Action item: Set down all of the records below exactly, please, omitting the images.

___ Recorded data

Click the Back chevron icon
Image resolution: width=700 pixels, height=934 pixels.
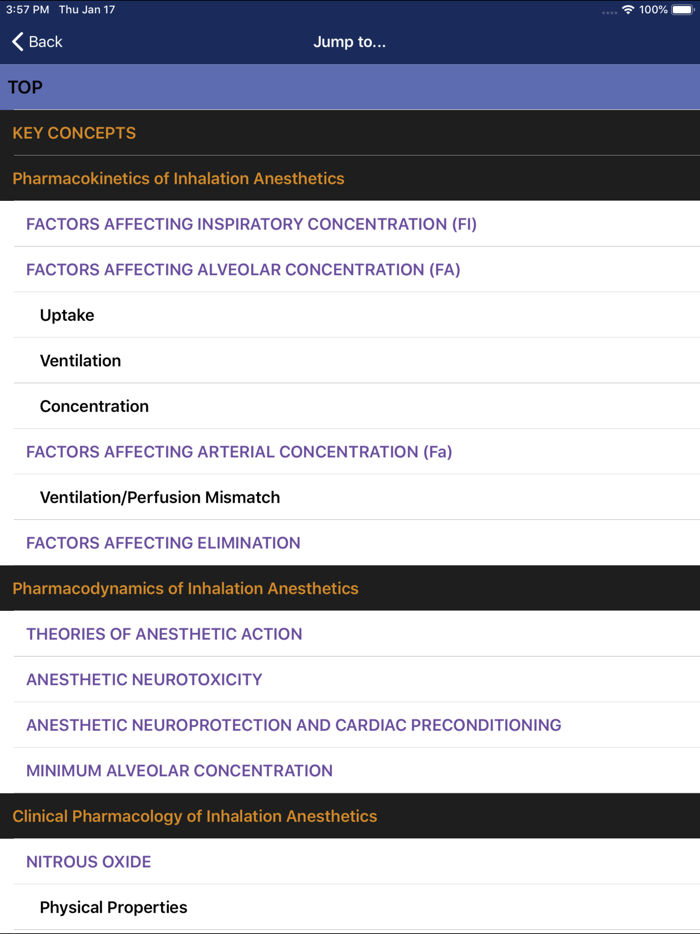14,41
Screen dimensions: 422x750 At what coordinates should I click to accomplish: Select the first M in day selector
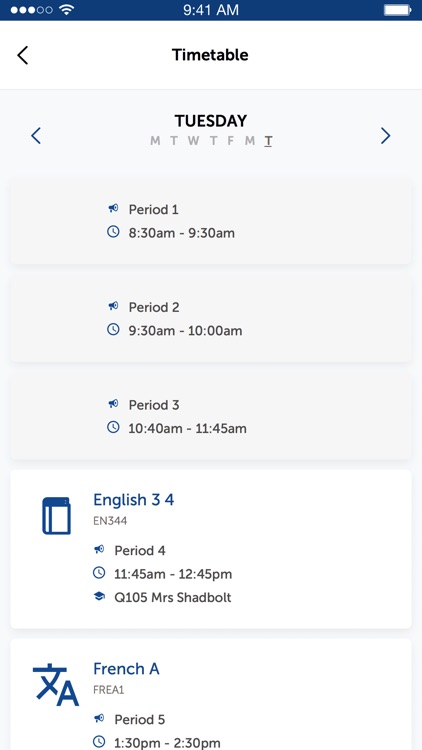pyautogui.click(x=155, y=141)
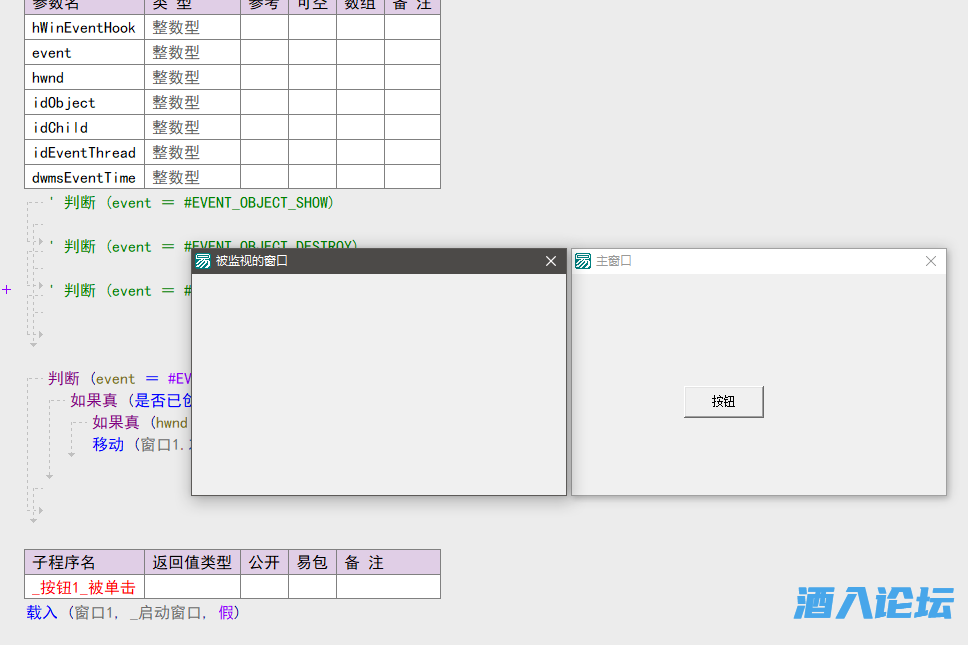
Task: Select the _按钮1_被单击 subroutine name
Action: pos(84,587)
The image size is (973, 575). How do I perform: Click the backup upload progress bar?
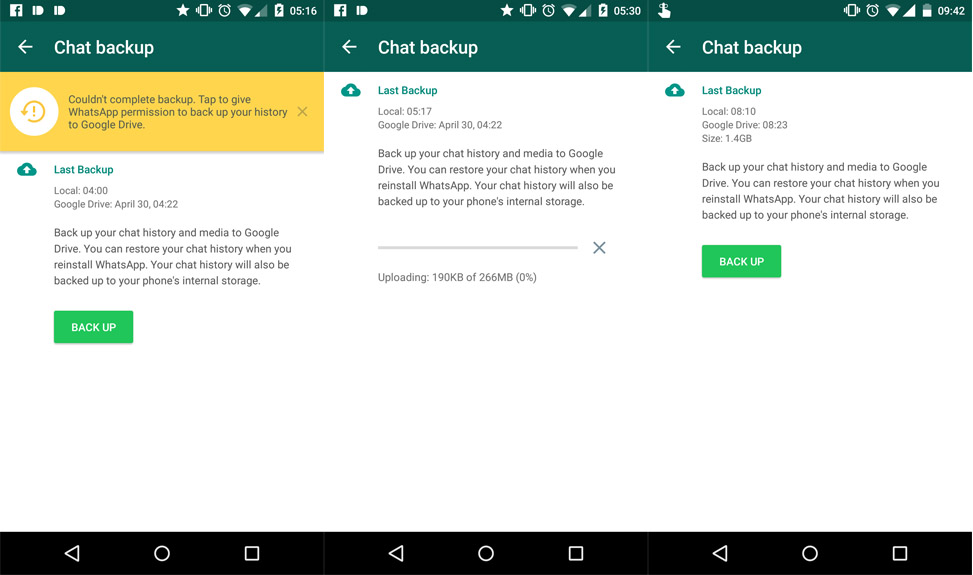coord(477,247)
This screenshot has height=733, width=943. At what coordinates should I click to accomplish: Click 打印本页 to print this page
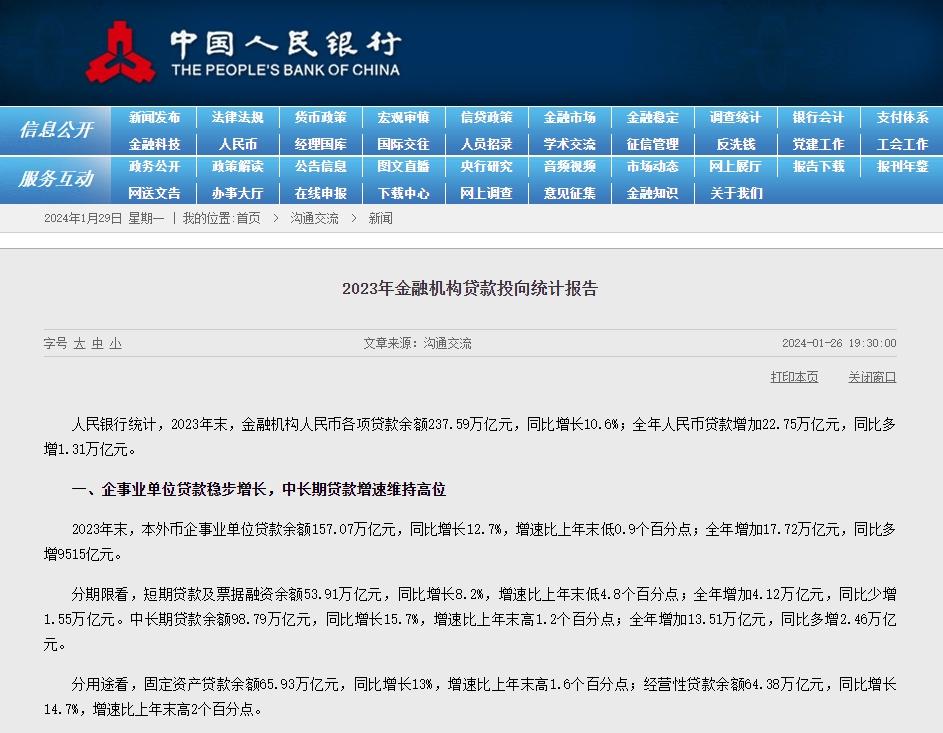tap(794, 376)
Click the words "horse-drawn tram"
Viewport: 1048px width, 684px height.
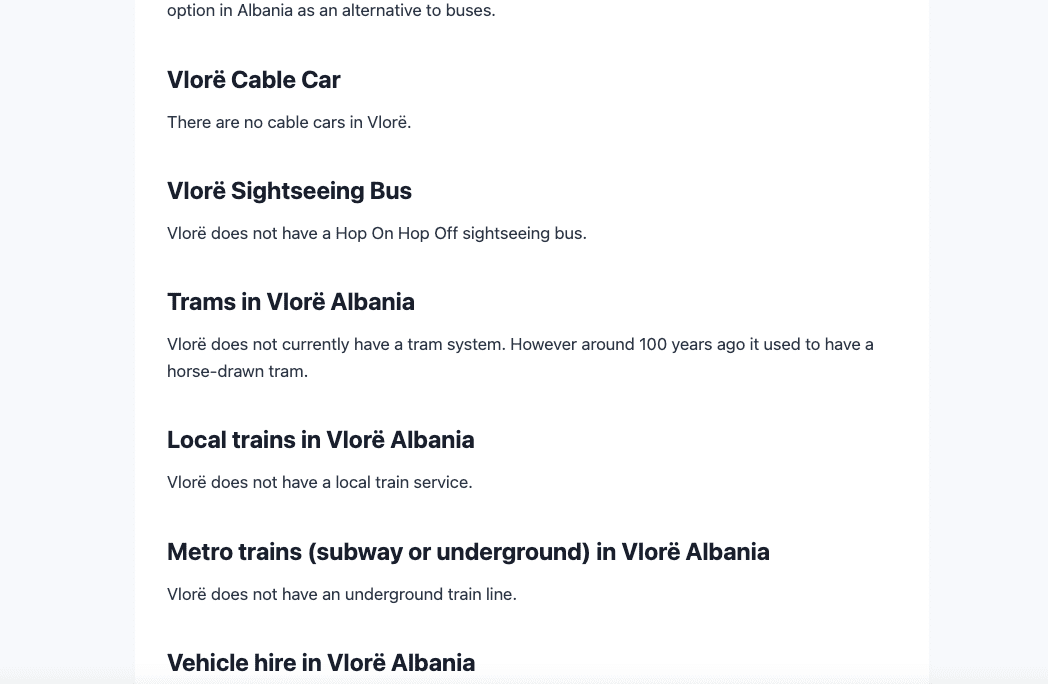pos(237,371)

______

Reply:
Click the Back chevron icon
Image resolution: width=700 pixels, height=934 pixels.
14,41
Screen dimensions: 422x750 At what coordinates should I click to accomplish: Select the first M in day selector
pyautogui.click(x=155, y=141)
Task: Select the _按钮1_被单击 subroutine name
Action: pos(84,587)
The image size is (973, 575). How do I perform: Click the backup upload progress bar?
coord(477,247)
This screenshot has height=733, width=943. At what coordinates should I click to accomplish: Click 打印本页 to print this page
tap(794, 376)
Click the words "horse-drawn tram"
Viewport: 1048px width, 684px height.
pos(237,371)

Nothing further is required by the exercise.